Sam Worthington Drops Big Update on Avatar 4 and 5 Filming
Cameras have already rolled on Pandora: Sam Worthington says scenes for Avatar 4 and 5 are in the can, fueling fresh hype for the franchise’s next chapters.
Sam Worthington just gave a small-but-meaningful status check on Avatar 4 and 5, and yes, there is actual footage in the can. It is not a full shoot, but it is more than nothing, and the reasoning is one of those practical, behind-the-scenes wrinkles that only pops up with a sprawling franchise like this.
What Sam actually said
- He told Collider, while out promoting Avatar: Fire and Ash, that production on the sequels overlapped a lot and that some material for Avatar 4 and 5 has already been filmed.
- Some of that footage involved the kids, because Avatar 4 jumps forward in time. Translation: they banked certain scenes early to lock in the younger cast before they aged out.

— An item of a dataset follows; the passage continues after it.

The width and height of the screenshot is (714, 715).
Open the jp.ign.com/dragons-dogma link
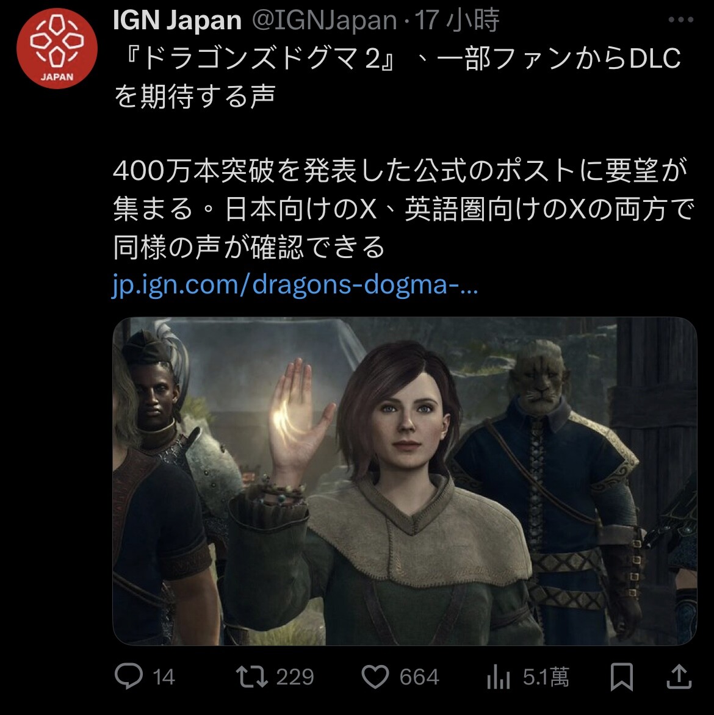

Smart.
- On James Cameron pushing ahead: Worthington said Cameron is waiting to see how this new release lands before fully committing to 4 and 5. He framed that as practical, not cold feet.
- He also said Cameron is still writing and tinkering, and when he is ready to move, he will call the cast. Right now, the focus is the movie in front of him.

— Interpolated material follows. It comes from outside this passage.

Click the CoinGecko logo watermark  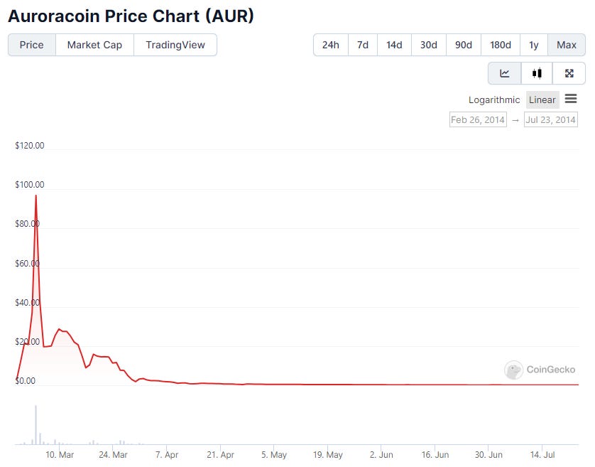540,370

Cameron is cautious, not indecisive
Worthington pushed back on the idea that Cameron is wavering. He called it a reasonable approach: tell the story, see if it connects, then keep going if the audience is there. That is not hedging so much as following the response in real time.
"James is not an arrogant man. He tells the story. If it connects, and we are lucky to continue the saga, I think that is what he is trying to get at."
Why shoot pieces of 4 and 5 now?
Because of that time jump in Avatar 4, they grabbed certain scenes with the younger performers during earlier phases of production. It is a logistical play you only notice if you are paying close attention to how these long-haul franchises are built. The rest? Cameron will keep refining, and when he is ready to roll, the cast will get the call. In other words: progress is real, momentum depends on the next release, and the big machine keeps quietly humming in the background.